Mazda Motor Corporation has announced that cumulative production in Japan reached 50 million units on May 15, 2018. The 50 million-unit milestone was achieved 86 years and seven months after Mazda produced its first three-wheeled truck in October 1931.
Mazda New Zealand Managing Director David Hodge says to achieve the milestone is testament to the companies focus on innovation that has enabled it to continue to grow in an ever increasingly competitive global market.
“You only need to look at the rotary engine, the MX-5 and more recently the Mazda SUV range to see why the company has such a long and proud history. The development of new and flexible production techniques including mixed production lines have also enabled it to adapt quickly to changes and remain competitive and that is set to continue well into the future.”
Moving forward, Mazda will continue to build a strong brand through a variety of initiatives. Plants in Hofu and Hiroshima will continue to evolve and act as parent factories, rapidly deploying their technologies and skills to our overseas plants.
Mazda began its journey as an automaker in 1931, when it started producing three-wheeled trucks in Hiroshima. In 1960 it commenced production of the R360 Coupe micro-mini, marking a bold entry into the passenger car market.
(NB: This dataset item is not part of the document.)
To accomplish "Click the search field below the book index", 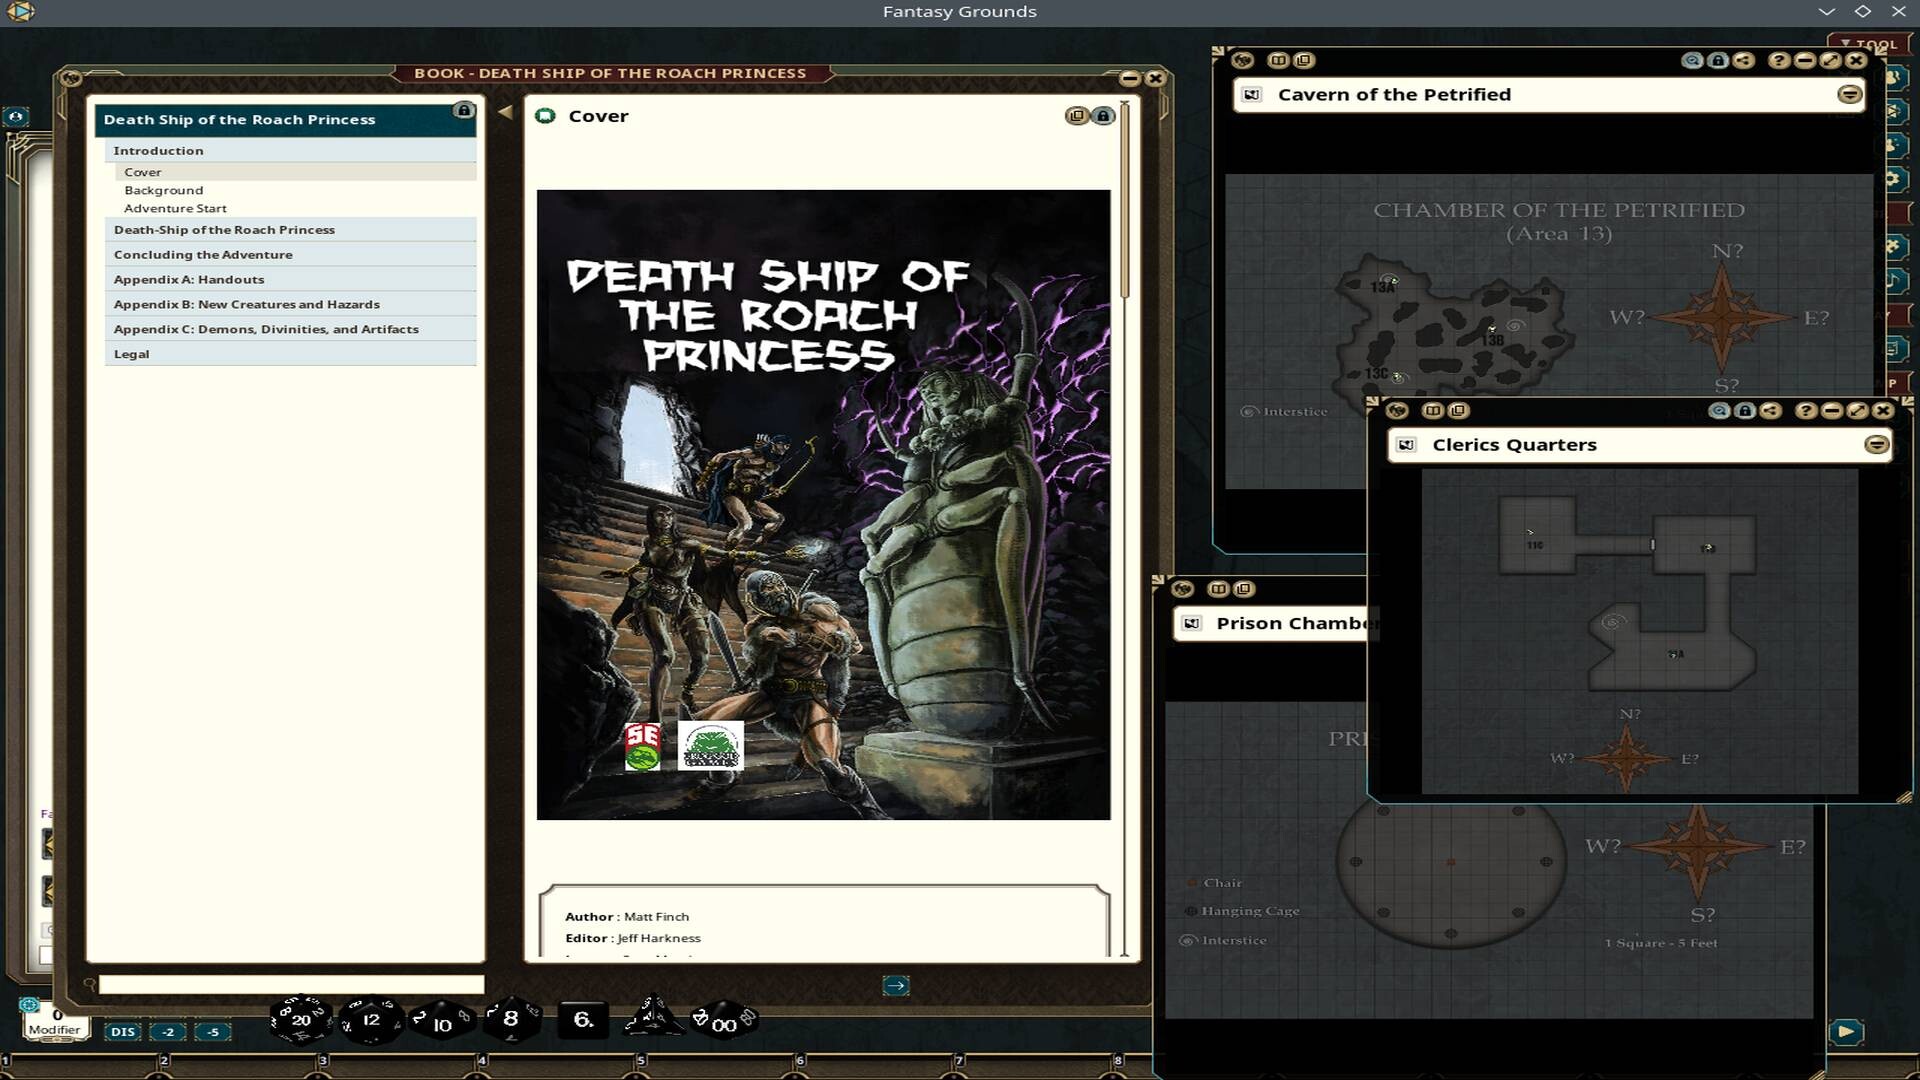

This was followed in 1967 with the Mazda Cosmo – the first production vehicle to feature a rotary engine. Vehicle manufacture started at Hofu Plant in Yamaguchi in 1982, and domestic production duties have since been shared between the Hofu and Hiroshima Plants.
Mazda aims to sell 1,660,000 cars this fiscal year, which is the final year of its Structural Reform Stage 2 medium-term business plan. It is also establishing a global production framework capable of manufacturing two million units annually by fiscal year ending March 2024. Mass-production of vehicles featuring next-generation technologies and design is slated to start in 2019, and the company will continue expanding its production framework in an effort to get cars to customers as quickly as possible.